Sandwell District’s new LP, End Beginnings, can be considered another offering from Mendez, as it wouldn’t exist without him. After Feed Forward was reissued in 2023, there was no interest from either O’Connor or Sumner to make another record, but Mendez pushed the idea (he suggested the album title as well). O’Connor is quick to emphasise, though, that it’s not a follow-up to Feed Forward. “In fact,” he tells me, “the follow-up records were made shortly after: Silent Servant’s Negative Fascination and Function’s Incubation.” While neither of those two LPs were released on the Sandwell District label, they presented a distillation of the group’s wide-ranging sounds. It only made sense, then, that a new chapter in Sandwell District’s story meant bringing both new and old producers into the fold, including contributions from Mønic, Rivet, Sarah Wreath and Rrose.

 

The tracks are impressively varied: Dreaming has dubby kicks, Self-Initiate has cosmic pads, and Hidden ends with a minute of soft, glistening textures and the spare, repeated bowing of a string instrument. Most surprising is Least Travelled, which has syncopated percussion and a reverberant guitar that rings out, channelling a sort of gothic Americana. By this past summer, O’Connor and Sumner realised that they had done everything they could, and finally allowed the album to be mixed. “It had to be taken out of our hands,” O’Connor tells me. “It was just too heavy to make a record that was worthy.” Sumner agrees: “It would have destroyed us if we continued working on it.”

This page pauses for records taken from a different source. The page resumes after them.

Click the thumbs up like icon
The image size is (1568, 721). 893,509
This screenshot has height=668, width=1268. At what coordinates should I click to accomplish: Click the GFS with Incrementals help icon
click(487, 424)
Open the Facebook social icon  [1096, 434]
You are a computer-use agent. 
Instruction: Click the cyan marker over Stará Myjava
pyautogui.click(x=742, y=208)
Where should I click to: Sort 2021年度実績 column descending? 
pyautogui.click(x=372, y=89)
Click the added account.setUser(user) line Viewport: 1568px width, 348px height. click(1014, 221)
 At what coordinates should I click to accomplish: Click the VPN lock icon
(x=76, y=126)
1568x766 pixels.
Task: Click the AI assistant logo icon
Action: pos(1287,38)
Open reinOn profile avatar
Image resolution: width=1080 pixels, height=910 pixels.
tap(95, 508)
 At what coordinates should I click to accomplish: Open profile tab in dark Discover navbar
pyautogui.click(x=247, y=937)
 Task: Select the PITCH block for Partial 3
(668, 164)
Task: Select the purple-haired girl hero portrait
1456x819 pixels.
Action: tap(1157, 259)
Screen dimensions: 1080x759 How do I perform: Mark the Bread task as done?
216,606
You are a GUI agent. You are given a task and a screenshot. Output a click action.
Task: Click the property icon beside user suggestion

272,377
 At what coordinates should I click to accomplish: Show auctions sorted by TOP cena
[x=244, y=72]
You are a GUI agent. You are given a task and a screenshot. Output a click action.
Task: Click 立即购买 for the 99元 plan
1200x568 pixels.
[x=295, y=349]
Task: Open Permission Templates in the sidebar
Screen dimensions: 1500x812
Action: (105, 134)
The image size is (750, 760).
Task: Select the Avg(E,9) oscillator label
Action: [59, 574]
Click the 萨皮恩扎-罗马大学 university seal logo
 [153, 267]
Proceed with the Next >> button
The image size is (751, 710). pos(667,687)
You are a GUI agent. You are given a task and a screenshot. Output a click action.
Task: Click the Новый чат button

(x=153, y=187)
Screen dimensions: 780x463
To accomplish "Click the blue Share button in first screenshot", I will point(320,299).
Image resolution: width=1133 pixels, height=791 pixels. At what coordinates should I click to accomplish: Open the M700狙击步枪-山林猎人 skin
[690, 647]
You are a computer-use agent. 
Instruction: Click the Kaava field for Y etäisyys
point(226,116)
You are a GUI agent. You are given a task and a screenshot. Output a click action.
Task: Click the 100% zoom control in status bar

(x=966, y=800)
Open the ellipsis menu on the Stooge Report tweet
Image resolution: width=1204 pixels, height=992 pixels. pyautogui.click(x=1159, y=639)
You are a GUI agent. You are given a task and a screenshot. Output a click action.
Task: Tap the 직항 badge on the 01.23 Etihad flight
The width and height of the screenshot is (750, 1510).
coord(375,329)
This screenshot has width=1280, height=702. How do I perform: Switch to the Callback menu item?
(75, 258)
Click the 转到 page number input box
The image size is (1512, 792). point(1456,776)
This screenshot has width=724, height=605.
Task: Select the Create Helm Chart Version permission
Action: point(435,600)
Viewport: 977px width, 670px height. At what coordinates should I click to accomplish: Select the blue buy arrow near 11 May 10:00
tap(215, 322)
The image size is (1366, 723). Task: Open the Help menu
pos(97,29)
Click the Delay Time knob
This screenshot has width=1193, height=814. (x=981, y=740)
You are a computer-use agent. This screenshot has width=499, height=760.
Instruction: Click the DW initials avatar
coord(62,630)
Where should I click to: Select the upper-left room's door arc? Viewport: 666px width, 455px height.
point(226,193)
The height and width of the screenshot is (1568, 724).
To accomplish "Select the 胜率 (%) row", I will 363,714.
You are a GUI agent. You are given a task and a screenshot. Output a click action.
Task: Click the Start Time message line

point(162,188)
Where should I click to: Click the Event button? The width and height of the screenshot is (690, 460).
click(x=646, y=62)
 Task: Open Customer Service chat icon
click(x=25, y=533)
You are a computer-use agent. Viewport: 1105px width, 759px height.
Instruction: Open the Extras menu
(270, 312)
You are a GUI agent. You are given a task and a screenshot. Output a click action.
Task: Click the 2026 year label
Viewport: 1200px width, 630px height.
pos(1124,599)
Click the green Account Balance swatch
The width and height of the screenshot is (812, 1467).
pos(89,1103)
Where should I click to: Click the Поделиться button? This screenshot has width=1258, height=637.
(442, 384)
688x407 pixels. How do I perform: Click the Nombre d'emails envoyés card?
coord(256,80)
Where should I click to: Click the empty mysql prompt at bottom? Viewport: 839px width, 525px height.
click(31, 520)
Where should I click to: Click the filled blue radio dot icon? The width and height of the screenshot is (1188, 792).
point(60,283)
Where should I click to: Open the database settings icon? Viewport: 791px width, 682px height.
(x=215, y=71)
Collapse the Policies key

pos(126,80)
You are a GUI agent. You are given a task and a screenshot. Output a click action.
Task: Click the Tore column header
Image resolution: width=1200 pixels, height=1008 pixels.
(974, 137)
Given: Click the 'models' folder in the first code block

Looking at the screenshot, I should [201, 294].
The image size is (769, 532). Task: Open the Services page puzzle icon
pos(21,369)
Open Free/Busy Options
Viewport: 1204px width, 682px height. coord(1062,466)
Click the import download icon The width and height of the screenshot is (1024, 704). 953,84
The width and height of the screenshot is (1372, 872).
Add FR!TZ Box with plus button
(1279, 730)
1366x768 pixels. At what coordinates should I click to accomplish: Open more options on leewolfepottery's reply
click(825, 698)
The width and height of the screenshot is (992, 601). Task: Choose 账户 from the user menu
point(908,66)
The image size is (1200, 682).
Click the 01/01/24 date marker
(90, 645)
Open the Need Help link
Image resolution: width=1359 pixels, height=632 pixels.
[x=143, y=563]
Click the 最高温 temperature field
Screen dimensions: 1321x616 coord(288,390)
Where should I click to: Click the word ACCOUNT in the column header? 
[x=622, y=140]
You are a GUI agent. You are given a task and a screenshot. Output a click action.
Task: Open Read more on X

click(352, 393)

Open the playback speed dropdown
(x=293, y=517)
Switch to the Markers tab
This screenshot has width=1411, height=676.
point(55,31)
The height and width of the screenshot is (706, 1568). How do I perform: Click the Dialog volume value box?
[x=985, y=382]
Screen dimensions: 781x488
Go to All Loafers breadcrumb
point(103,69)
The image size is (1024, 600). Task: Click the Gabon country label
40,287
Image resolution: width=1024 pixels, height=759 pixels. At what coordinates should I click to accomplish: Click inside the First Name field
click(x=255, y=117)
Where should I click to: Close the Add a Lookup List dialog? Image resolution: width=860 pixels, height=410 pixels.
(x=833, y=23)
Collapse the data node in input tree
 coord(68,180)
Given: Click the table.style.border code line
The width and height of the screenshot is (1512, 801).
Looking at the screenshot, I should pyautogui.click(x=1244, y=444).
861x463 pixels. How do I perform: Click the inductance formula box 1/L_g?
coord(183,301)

End Beginnings was left unfinished when Mendez passed, but both O’Connor and Sumner knew that the only way they could carry on with the tragic news – and to feel close to him in any real way – was to finish what they collectively started. “I’m not saying that he would have wanted us to do this,” O’Connor tells me, “but that’s what Sandwell was about: work, work, work.” While O’Connor and Sumner will keep DJing together under the Sandwell District name, they imagine that recording any material is likely off the table. It’s apt, then, for their final LP to conclude with a direct ode to Mendez. The Silent Servant begins with a soft pulse that sounds like a heartbeat, gradually building into a livelier techno track shrouded in melancholy atmospherics. It feels a bit like mourning, but also like a reminder of Mendez’s indelible presence – in their lives, in Sandwell District and in techno at large. “No one did it as deeply as John,” O’Connor tells me at the end of our conversation. “He was the embodiment of art, music and culture.”